How do you express sadness over events that happened in an appropiate way?
I do not know myself-My little man needs a lot of communication skills to learn and yet unless I learn them myself first, he will not get there himself.
So today I struggle. Struggle to understand why the sadness I felt this morning over Greg hurtng myself and Maya. The sadness of expressing his own anger in aggression, was expressed by myself as anger and aggression. Can you see a pattern?
Yeah I am the one who is teaching him the bad ways while advocating he shouldn't do it! Truthfully I forgive myself for this transgression and am happy to know that I am aware of it. BUT how do I change it to non violent action and positive teaching?
-Sigh- I have no idea. With Greg being in school, I haven't had a lot of episodes like this. Today being a holiday we woke up all in arms and getting at each other. It saddened me because I do not want his days at home to be full of anger and resentment and aggression.

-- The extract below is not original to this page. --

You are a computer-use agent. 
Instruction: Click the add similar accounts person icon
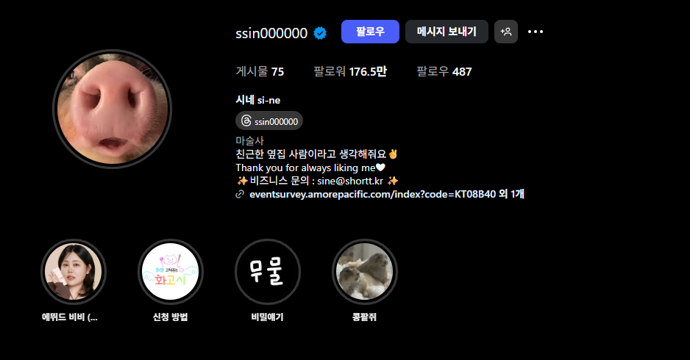click(505, 32)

I will sit with this question today, ask for guidance and let it churn in my head. An answer will surely come forth.
You have made known to me the paths of life; you will fill me with joy in your presence. Acts 2:28
Friday, February 10, 2012
Communicating Feelings
Defining me is like defining the sky. Lots of mysterious and unphatomable levels. But striving to be simpler everyday with the help of God and my family.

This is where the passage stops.